Il est des livres dont on ressort profondément ébranlé. La nuit au cœur est de ceux-là. Il y est question de trois hommes qui ne seront jamais désignés que par leurs initiales. MB, maçon né en Algérie. RD, chauffeur dans un ministère. HC, journaliste et poète. Trois hommes apparemment au-dessus de tout soupçon. Et pourtant.

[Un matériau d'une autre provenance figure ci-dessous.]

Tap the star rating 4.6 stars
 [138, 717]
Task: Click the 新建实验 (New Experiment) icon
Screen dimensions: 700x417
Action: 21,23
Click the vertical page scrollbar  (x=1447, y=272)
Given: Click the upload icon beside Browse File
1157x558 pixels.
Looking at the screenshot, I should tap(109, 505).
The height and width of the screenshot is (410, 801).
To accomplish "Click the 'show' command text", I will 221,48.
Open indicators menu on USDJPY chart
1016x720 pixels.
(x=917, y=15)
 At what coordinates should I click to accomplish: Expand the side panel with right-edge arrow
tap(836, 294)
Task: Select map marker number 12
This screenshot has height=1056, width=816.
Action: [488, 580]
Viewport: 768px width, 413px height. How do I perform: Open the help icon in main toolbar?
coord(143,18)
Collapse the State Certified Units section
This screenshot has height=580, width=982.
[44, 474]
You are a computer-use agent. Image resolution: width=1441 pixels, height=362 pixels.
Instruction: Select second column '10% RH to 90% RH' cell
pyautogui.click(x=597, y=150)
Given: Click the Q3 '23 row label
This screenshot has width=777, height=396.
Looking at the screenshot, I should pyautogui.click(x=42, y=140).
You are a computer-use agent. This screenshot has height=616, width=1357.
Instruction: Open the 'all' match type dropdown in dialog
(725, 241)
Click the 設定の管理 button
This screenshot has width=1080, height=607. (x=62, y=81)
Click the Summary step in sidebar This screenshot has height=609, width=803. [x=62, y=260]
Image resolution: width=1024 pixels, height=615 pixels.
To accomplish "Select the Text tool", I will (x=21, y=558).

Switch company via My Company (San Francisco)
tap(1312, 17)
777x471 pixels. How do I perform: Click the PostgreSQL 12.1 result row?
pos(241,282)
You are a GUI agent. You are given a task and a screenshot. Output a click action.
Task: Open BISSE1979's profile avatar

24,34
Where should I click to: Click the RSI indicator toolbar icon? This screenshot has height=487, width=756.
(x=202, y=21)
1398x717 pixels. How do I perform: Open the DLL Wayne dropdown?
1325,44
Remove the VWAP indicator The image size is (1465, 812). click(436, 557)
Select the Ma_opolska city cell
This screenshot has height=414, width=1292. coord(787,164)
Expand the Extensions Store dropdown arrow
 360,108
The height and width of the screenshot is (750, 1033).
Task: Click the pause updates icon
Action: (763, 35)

Il y est aussi question de trois femmes. Leurs compagnes. Trois femmes victimes de violences conjugales. Deux d’entre elles vont en mourir. La troisième va s’en sortir et raconter. C’est l’auteur de ce livre. Nathacha Appanah rencontre HC à l’âge de dix sept ans. Elle rêve alors d’écrire et vient de recevoir un prix littéraire. HC, de trente ans son aîné, vient l’interviewer chez ses parents. Rien ne permet alors d’imaginer ce qui va suivre. Il y aura le premier viol, puis les coups, les tentatives de strangulation, les humiliations. HC coupe l’écrivaine de sa famille, de ses amis. Elle qui ne vivait que pour l’écriture, n’écrit plus. Elle dont les proches louaient la gaieté, se sent glisser dans un trou, telle Alice dans le livre de Lewis Carroll. Elle vit la peur au ventre, le jour mais aussi la nuit. HC la surveille, constamment, y compris pendant son sommeil. Elle ne s’ouvre à personne de son calvaire. Jusqu’au jour où HC la poursuit en voiture. Elle sait alors sa dernière heure arrivée. Elle parvient pourtant à s’échapper. Les années passent. Elle tente d’oublier. De minimiser.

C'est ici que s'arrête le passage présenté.